If you’re not familiar with the other Colombian cities, take some time to scout them out and see how each compares. By the end of your trip, you’ll feel at home in your new country and ready to make some important steps.
Step 2: Choose a Neighborhood
After exploring the ins and outs of your new city, you’ll be ready to decide where you want to live. Many of the cities in Colombia – including its four major destinations – are divided into neighborhoods, or barrios, each of which has a distinctive flare.
We’ll discuss some of our favorite barrios in each city below.
- Medellin: A darling among expats, Medellin is home to a number of popular neighborhoods for foreigners. El Poblado – with its nightlife, upscale restaurants, and shopping – is a top choice. However, many digital nomads and younger expats prefer Laureles.
- Bogota: A modern city, Bogota has everything from sleek, stylish residential zones to bustling bohemian neighborhoods. We recommend Chapinero, which is packed with dining options, cafes, nightlife, and more.
- Cali: An up-and-coming destination, Cali is a favorite among travelers seeking an off-the-beaten-track adventure. Our favorite neighborhoods in the salsa capital of the world are El Peñon and San Antonio – lush, tree-shaded barrios with a flourishing restaurant scene.
- Cartagena: Heading to sunny, beachside Cartagena? We suggest Manga, a burgeoning residential neighborhood within walking distance of the historic Old Town and Getsemani.
Step 3: Obtain a Colombian Visa
Now comes the fun part: getting a Colombian visa. To make Colombia your long-term home, you’ll need to apply for a visa that fits your unique situation.
The good news is that there are many categories of Colombian visas available that can be relatively easy to obtain.
Note that citizens of the U.S., Canada, the U.K., Australia, France, and Germany do not require a visa to enter the country – though Canadian citizens between the ages of 14 and 79 must pay a 191,000 peso entry fee.
You are allowed to stay in the country for up to 90 days without a visa, though you may extend your stay by an additional 90 days at a Migración Colombia office within the country.
Without a formal visa, your stay in Colombia is restricted to a total of 180 days per calendar year.
To move to Colombia for a longer period of time, you need to obtain one of three types of visas: Visitor (V), Migrant (M), or Resident (R).
As a foreigner seeking to move to Colombia for the first time, you will most likely need a Migrant (M) visa.
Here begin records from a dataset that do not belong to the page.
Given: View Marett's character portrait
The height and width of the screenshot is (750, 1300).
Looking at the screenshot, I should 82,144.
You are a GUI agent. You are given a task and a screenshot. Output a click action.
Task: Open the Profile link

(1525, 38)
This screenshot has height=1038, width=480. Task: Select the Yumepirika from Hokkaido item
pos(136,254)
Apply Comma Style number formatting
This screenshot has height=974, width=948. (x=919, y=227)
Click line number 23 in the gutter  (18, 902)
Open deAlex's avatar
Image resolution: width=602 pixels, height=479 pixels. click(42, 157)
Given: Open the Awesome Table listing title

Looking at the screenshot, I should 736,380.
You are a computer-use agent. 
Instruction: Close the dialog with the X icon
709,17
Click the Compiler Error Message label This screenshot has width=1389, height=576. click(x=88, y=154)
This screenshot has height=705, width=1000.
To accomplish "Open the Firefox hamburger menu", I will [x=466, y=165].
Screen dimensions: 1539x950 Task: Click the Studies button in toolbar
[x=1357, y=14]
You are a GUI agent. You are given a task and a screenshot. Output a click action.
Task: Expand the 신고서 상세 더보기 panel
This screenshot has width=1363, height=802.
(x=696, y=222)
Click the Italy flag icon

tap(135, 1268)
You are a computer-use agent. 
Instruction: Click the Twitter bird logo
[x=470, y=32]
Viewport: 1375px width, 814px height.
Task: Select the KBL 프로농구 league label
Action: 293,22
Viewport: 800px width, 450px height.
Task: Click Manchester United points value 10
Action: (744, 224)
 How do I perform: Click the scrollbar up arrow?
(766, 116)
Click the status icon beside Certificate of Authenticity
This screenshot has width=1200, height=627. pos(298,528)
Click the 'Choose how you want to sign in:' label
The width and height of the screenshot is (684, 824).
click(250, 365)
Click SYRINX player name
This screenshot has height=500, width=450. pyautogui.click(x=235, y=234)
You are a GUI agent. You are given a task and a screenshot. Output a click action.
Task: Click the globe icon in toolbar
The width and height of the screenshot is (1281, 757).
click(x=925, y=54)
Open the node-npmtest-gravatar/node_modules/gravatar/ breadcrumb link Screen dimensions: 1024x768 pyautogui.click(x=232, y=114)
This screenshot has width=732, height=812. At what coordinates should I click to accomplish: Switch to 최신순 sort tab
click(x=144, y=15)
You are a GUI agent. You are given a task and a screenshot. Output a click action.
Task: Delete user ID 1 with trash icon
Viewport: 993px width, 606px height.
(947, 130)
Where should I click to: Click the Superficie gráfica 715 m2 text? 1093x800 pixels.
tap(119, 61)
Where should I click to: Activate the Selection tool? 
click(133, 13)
The most common categories of M visas for expats include:
- Student (M – category 9): Previously known as a TP-3 visa before Colombia passed Resolution 6045 in 2017, the M – category 9 visa is for foreigners who come to Colombia to study in an academic program.
- Retirement (M – category 11): Previously known as the TP-7 visa, the M – category 11 visa is for foreigners who receive retirement or rentista income. Retirement income must be at least three times the minimum Colombian wage; rentista income must be ten times the minimum wage.
- Work (M – category 5): Previously known as the TP-4 visa, the M – category 5 visa is for foreigners who have a job in Colombia.
- Expertise (M – category 7): Previously known as the TP-13 visa, the M – category 7 visa is for foreigners who are qualified to practice a profession independently.
- Investment in real estate (M – category 10): Previously known as the TP-7 visa, the M – category 10 visa is for foreigners who invest in real estate in Colombia with an investment that is at least 350 times the minimum Colombian wage.
- Investment in business (M – category 6): Previously known as the TP-7 visa, the M – category 6 visa is for foreigners who invest in a Colombian business with an investment that is at least 100 times the minimum Colombian wage.
- Marriage (M – category 1): Previously known as the TP-10 visa, the M – category 1 visa is for foreigners with a Colombian spouse or permanent partner.
For most expats, investing in real estate represents the quickest, easiest way to obtain a Colombian visa.
Learn more about applying for a Colombian investment visa or read up on other types of Colombian visas. And if you are considering investing in property in Colombia, we invite you to get in touch with Lifeafar.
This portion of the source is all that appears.